Phan Van Mai, the Chairman of the Ho Chi Minh City People’s Committee, has forwarded an urgent document to the Prime Minister on August 31. The document includes the pre-feasibility study report for the Ring Road 4 project in Ho Chi Minh City.
The Ring Road 4 project is expected to significantly impact the economic growth of provinces in Southeast Vietnam, a pivotal economic region. It aims to improve traffic connectivity between regions, allowing smoother flow of goods and reducing logistics expenses.
Stretching across approximately 207 kilometers, the Ring Road 4 will traverse five provinces and cities: Ho Chi Minh City, Long An, Binh Duong, Dong Nai, and Ba Ria – Vung Tau. With an initial investment estimate nearing VND 130 trillion, it stands as Southeast Vietnam’s most extensive road infrastructure endeavor to date.
The preliminary study report for the Ring Road 4 project has been jointly developed by the Ho Chi Minh City People’s Committee in collaboration with the concerned provinces.
The project’s total length is about 207 kilometers, divided into segments across Ba Ria – Vung Tau (18.23 km), Dong Nai (45.54 km), Binh Duong (47.45 km), Ho Chi Minh City (17.3 km), and Long An (78.3 km).
The project’s initial phase will prioritize land clearance following the approved blueprint. It aims to create a four-lane expressway with three-meter-wide emergency lanes along its entire length.
The development plan includes the construction of 23 interchanges, with four in Ho Chi Minh City, six in Long An, three in Ba Ria – Vung Tau, six in Dong Nai, and four in Binh Duong.
Moreover, the project entails building service roads and local paths along both sides of the expressway, catering to the traffic requirements of distinct segments and localities, such as urban regions and residential areas.
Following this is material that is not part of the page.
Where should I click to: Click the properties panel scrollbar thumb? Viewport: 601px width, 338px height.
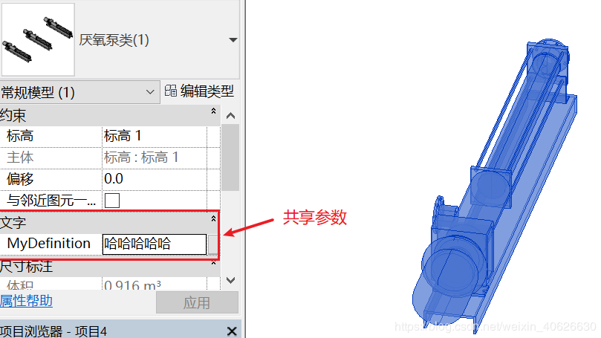click(x=230, y=157)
The total anticipated investment for the Ring Road 4 project is roughly VND 128.063 trillion, with VND 39.827 trillion earmarked from the central government budget and VND 30.882 trillion from local budgets. Ho Chi Minh City alone is estimated to need VND 14.089 trillion, while Long An requires VND 67.024 trillion, Ba Ria – Vung Tau VND 7.972 trillion, Dong Nai VND 19.151 trillion, and Binh Duong VND 19.827 trillion.
The budget allocation blueprint anticipates VND 15.843 trillion for the 2021-2025 period, and VND 54.867 trillion for 2026-2030.
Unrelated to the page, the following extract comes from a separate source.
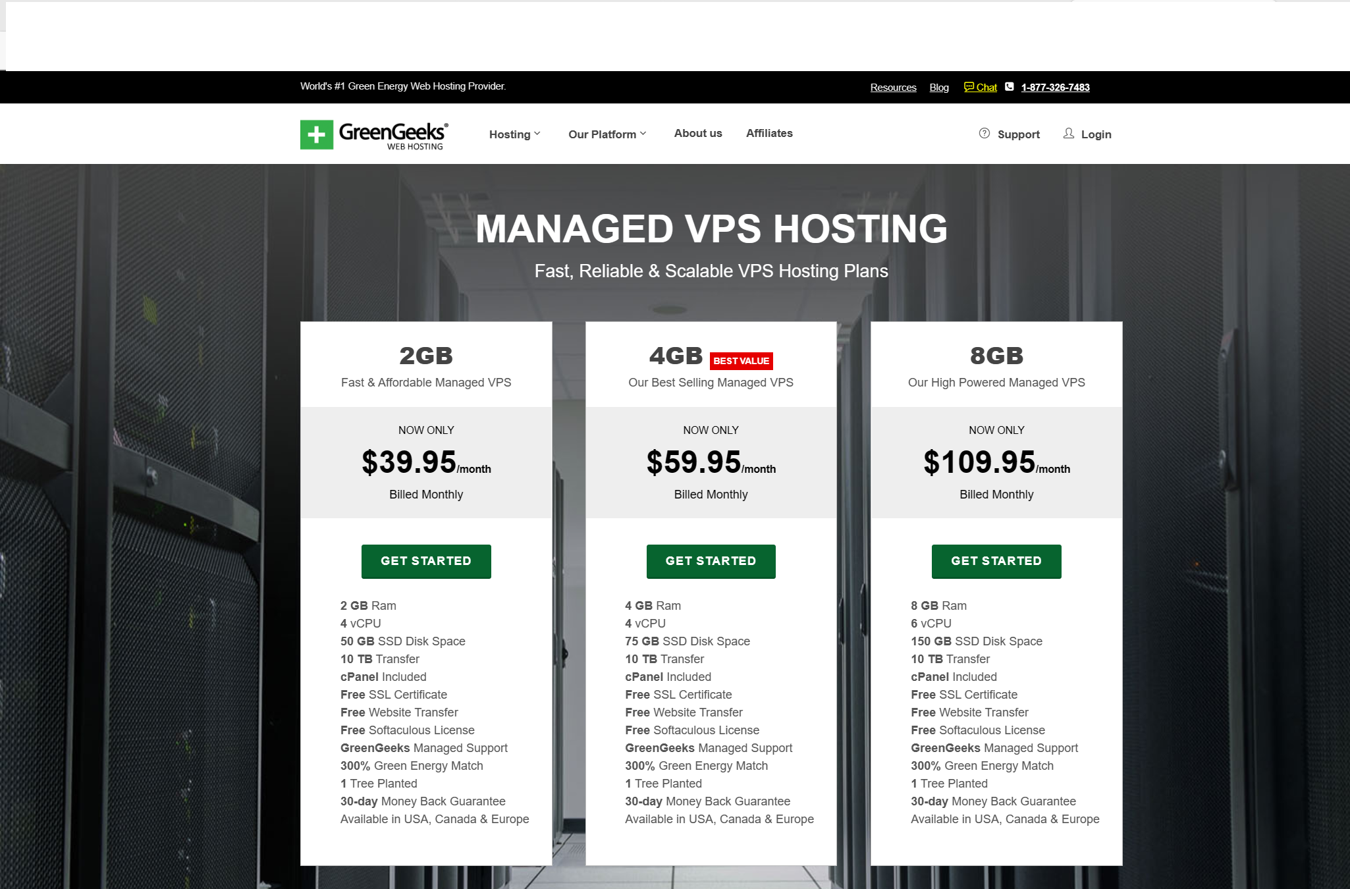
Task: Click About us menu item
Action: [x=698, y=134]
In a recent meeting on August 26, the Minister of Planning and Investment, in agreement with the leadership of Ho Chi Minh City and the related provinces, discussed key points to accelerate the Ring Road 4 project’s development.
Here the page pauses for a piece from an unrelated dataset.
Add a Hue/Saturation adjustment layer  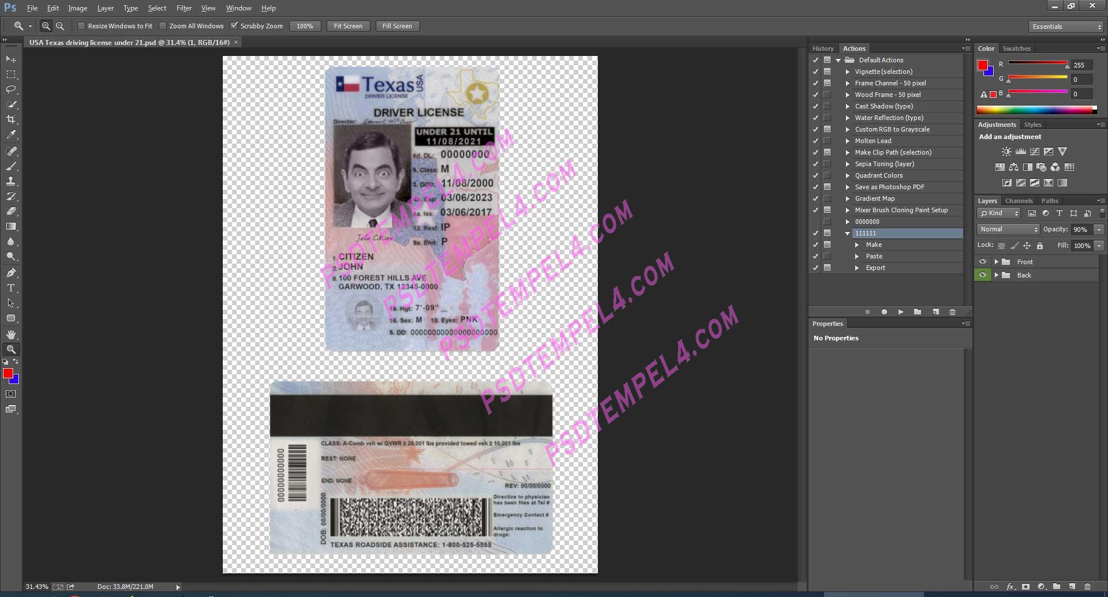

In line with the meeting conclusions, Ho Chi Minh City has formed a task force to prepare and present an investment proposal for the project. The city has also urged the involved provinces to collaborate promptly and finalize the pre-feasibility study report by September 10 for submission to the Ministry of Planning and Investment.
With a focus on timely execution and meeting urgent deadlines, Ho Chi Minh City has proposed the Prime Minister’s approval for preparing the comprehensive pre-feasibility study report for the Ring Road 4 project. Additionally, the city is exploring and suggesting the application of special mechanisms and policies along the project route.
Ho Chi Minh City will spearhead coordination with localities and relevant agencies to complete the report and seek approval from the authorized bodies, aiming for the National Assembly’s investment decision during its October session.
The city has requested the Prime Minister to assign the Ministry of Planning and Investment to oversee the study report appraisal, report on the central budget allotment for the project, and engage with the National Assembly Standing Committee to include the project in the October 2024 session agenda.
To meet the National Assembly’s investment decision deadline, local authorities need to finalize a series of tasks and procedures by October.